Another area for further research surrounds the measurement properties of SVIs. Further work should continue to evaluate validity and reliability of these indices. SVIs may have features of both formative and reflective models, however, future research may also focus on replicating features of the deficit accumulation approach seen in the frailty index [ 40 ]. Frailty indices, even if they do not consist of the same items or use the same databases, show similar accumulation patterns (i.e. 0.03/year) and have a maximal limit accumulation [ 24 , 41 ]. A limitation of this paper is the varied number of deficits in the SVI–the SOS may have too few items and the CLSA SVI may have redundant items. Determining if SVI performance is similar after a certain number of items is another area of exploration.
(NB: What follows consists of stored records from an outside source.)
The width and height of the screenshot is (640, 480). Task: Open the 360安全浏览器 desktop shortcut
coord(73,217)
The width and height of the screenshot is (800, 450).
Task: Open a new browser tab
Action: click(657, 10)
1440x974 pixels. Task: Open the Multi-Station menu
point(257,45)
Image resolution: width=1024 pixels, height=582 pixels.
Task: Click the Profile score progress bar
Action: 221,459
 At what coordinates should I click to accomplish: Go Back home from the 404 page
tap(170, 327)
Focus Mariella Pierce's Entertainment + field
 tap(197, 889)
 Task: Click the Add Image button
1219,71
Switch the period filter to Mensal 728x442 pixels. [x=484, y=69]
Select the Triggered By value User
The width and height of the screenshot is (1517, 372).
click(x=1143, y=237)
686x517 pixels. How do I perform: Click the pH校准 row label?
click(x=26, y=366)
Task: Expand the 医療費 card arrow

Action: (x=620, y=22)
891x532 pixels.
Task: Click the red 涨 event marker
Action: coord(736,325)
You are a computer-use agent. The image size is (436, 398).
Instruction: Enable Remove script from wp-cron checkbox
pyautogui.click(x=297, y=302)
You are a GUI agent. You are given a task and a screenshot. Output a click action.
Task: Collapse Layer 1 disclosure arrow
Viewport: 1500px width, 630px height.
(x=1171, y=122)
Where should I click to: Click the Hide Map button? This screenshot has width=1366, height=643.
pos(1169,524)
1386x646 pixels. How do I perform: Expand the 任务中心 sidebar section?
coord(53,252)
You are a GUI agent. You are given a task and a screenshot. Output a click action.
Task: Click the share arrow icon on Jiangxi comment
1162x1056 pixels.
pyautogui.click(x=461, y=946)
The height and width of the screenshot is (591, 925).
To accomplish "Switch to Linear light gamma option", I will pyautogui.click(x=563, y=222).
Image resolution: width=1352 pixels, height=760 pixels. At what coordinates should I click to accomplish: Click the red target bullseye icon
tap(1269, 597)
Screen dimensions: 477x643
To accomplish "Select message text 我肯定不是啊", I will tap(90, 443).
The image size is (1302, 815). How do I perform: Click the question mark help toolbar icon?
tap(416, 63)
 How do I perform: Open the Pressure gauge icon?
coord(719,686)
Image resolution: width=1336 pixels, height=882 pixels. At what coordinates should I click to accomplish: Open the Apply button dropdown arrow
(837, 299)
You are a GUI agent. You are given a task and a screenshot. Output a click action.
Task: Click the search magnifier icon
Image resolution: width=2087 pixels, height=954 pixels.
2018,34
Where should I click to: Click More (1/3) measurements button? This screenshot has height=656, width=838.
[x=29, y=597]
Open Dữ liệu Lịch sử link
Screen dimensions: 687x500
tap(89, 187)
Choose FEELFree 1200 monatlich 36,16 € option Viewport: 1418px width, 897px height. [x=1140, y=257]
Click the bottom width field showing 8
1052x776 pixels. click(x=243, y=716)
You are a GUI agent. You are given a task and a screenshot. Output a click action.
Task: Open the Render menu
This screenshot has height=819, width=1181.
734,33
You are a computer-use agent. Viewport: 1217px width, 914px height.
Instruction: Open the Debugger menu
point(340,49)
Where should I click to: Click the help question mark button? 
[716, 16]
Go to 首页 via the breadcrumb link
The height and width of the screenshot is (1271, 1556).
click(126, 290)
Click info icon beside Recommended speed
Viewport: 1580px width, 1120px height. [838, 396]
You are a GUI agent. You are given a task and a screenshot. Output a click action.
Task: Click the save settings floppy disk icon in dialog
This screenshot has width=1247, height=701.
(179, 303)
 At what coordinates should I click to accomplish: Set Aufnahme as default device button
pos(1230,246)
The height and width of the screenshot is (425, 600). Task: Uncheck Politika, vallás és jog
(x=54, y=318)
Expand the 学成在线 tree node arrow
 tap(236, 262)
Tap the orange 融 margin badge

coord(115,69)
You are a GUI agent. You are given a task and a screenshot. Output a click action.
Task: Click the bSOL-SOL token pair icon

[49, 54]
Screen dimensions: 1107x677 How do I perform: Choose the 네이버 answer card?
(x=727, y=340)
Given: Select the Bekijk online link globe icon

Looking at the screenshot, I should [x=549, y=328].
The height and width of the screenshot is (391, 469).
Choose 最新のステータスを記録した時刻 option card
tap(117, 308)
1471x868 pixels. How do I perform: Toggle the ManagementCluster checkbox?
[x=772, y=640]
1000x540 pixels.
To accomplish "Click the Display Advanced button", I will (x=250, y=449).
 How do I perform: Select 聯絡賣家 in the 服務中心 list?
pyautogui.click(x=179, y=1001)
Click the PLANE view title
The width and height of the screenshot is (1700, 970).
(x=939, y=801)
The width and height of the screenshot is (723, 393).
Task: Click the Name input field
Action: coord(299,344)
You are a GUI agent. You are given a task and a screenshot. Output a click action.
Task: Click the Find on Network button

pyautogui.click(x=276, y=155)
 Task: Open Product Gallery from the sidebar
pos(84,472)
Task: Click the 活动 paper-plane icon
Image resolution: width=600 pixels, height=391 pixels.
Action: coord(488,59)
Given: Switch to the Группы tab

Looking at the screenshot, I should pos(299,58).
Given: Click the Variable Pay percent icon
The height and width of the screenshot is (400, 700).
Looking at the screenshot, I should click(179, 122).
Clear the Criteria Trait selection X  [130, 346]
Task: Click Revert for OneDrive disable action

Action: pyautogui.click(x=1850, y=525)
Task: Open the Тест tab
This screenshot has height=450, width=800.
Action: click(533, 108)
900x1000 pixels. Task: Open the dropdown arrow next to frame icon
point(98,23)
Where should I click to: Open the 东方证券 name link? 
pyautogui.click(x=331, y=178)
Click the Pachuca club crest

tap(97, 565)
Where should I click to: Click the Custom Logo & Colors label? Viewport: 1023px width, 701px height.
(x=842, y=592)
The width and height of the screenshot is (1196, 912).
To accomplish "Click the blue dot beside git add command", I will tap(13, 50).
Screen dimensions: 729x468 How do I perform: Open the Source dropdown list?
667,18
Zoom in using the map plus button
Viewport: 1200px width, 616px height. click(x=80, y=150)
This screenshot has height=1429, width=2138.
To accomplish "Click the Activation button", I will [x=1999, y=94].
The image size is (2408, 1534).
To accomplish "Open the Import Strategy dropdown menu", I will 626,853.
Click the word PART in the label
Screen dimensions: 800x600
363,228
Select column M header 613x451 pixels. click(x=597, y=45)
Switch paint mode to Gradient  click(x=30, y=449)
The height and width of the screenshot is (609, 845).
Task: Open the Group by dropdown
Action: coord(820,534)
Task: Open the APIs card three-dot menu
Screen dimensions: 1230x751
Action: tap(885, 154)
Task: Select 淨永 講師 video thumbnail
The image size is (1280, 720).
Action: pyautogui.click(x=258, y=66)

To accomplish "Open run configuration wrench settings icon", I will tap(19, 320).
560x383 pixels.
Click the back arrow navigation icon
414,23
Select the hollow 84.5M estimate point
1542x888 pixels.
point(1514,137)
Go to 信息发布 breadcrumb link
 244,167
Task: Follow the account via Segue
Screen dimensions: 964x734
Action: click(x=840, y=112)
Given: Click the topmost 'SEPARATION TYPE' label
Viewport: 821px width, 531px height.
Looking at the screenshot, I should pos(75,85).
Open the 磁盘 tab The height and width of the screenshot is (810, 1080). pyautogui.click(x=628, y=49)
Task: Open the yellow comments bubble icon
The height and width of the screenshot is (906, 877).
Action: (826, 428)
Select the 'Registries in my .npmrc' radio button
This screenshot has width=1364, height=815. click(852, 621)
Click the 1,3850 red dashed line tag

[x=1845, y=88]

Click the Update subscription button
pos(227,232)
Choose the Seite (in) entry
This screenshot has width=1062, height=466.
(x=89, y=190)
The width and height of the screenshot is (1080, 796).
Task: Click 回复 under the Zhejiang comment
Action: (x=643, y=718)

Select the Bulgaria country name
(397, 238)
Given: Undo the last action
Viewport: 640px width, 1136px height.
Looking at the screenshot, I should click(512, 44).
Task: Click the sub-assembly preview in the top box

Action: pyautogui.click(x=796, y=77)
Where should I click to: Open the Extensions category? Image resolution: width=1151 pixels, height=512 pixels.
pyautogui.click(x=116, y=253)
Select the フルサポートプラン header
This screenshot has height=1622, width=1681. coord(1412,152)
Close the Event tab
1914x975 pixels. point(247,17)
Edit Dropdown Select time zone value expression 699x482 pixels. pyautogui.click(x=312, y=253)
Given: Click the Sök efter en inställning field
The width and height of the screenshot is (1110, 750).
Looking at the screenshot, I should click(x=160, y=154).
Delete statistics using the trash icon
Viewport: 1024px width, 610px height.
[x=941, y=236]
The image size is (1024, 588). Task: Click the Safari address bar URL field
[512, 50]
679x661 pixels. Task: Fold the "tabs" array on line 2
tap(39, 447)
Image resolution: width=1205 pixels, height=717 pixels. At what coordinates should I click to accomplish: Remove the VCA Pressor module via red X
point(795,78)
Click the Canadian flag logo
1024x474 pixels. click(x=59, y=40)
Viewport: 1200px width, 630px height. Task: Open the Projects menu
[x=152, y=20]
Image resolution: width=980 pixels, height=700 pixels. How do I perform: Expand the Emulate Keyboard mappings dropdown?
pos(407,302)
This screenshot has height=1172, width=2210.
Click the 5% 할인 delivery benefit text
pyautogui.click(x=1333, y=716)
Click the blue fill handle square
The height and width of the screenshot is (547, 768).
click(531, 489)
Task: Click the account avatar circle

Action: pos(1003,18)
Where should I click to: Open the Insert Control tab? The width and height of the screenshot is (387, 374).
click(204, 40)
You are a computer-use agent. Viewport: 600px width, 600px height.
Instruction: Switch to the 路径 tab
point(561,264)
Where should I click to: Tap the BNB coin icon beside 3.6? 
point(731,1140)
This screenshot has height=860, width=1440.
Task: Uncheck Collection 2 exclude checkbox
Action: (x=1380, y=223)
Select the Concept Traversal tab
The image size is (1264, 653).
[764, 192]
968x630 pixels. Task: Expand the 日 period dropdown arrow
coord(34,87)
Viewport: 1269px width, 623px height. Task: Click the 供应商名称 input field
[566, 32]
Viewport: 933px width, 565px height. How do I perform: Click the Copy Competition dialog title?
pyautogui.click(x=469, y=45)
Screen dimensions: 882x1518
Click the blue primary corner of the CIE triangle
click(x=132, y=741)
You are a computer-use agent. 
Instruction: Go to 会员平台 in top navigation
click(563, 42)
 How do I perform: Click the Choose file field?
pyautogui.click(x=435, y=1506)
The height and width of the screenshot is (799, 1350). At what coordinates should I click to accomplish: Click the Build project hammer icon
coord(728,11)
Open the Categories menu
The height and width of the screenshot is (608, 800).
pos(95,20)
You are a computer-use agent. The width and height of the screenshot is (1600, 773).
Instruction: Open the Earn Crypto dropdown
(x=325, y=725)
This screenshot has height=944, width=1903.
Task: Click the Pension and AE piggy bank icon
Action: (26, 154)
We present a standard method of constructing a SVI. In our holistic approach to understanding social circumstances, our SVI incorporates factors from multiple social domains and levels in a social-ecological model. We demonstrate construction of the SVI and its feasibility in two different datasets, with the potential for operationalization in many other datasets. Social vulnerability may have reproducible associations with age, sex and frailty. This SVI can be used to improve our understanding of social vulnerability and its impacts on the health of communities and individuals.